One of Mongolia's top rappers was beaten up by a Russian diplomat after performing wearing a swastika - a traditional Mongolian symbol - the singer's lawyer and police alleged today.

Amarmandakh Sukhbaatar, known as Amraa and lead singer of Khar Sarnai - Black Rose - took to the stage at an event in Ulan Bator wearing a red deel, a traditional Mongolian robe, embroidered with a swastika.



Afterwards he was savagely assaulted by a Russian diplomat, his lawyer and his father told reporters today.

The broken cross symbol is generally believed to have its origins in thousands of years ago and its use has been recorded centuries ago in Mongolia, long before it was appropriated by Adolf Hitler.

Tens of millions of Soviet citizens died fighting against the forces of Nazi in the Second World War, known as the Great Patriotic War in Russia.

The singer - who speaks Russian and was a guest performer on Mongolia's Got Talent last year - was in a coma for around 10 days after the assault, said his father Sevjidiin Sukhbaatar.

"My son was hit in the face several times with a metal object and was seriously injured.
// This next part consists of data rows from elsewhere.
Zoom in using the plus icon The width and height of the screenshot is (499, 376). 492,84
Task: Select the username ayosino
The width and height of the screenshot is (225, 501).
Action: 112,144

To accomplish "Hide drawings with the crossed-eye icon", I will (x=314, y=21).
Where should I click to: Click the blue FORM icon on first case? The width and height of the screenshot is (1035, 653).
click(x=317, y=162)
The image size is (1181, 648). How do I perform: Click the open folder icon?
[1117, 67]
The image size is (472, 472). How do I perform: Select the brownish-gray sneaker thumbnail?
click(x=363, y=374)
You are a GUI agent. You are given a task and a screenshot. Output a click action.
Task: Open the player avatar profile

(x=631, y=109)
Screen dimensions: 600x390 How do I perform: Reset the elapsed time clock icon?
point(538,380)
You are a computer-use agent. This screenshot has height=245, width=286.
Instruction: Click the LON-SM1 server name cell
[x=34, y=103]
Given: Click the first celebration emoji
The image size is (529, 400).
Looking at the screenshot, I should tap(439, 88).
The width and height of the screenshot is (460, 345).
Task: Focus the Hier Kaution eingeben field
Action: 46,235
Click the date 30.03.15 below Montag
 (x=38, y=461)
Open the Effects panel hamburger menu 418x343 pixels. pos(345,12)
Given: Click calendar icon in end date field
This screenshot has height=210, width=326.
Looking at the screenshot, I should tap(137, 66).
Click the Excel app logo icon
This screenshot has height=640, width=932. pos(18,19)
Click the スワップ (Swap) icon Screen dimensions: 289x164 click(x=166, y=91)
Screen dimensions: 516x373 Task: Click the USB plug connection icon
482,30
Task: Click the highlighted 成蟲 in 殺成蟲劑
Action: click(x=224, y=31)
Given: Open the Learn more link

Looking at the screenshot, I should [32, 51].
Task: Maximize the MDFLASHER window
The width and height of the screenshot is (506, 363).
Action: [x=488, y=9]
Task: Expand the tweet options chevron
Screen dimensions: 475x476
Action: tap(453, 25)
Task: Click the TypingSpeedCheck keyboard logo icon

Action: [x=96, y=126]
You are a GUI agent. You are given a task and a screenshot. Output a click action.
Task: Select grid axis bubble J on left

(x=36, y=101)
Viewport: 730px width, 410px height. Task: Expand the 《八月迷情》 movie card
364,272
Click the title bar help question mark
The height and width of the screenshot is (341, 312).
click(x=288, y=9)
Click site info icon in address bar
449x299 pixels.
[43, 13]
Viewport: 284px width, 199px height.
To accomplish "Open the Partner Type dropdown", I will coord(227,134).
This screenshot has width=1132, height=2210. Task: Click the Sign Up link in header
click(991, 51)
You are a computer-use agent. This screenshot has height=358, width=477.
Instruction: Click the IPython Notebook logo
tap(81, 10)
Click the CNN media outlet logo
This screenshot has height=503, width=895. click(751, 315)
His brain was seriously hurt," he said, wearing a deel and fur hat and displaying a book of traditional swastika patterns.

Amraa's songs regularly reference Mongolian history, culture and identity, and he often wears a swastika on stage. But the symbol is also used by far-Right Mongolian nationalist groups.

Amraa's lawyer, father and a fellow band member denied social media reports that he cried "Heil Hitler" at the show.

Attorney Gankhuugiin Batbayar said the investigation was being carried out more slowly than usual and the suspect had not been detained. "The suspect must be investigated according to Mongolian law, no matter his status or immunity as a diplomat."

Mongolia was under the Soviet yoke for decades during the Communist era, until a democratic revolution in 1990. But Russian cultural influence endures in many forms, including music and the use of the Cyrillic alphabet.

In a statement posted on its website, the Russian embassy said it was investigating press and social media reports of the beating.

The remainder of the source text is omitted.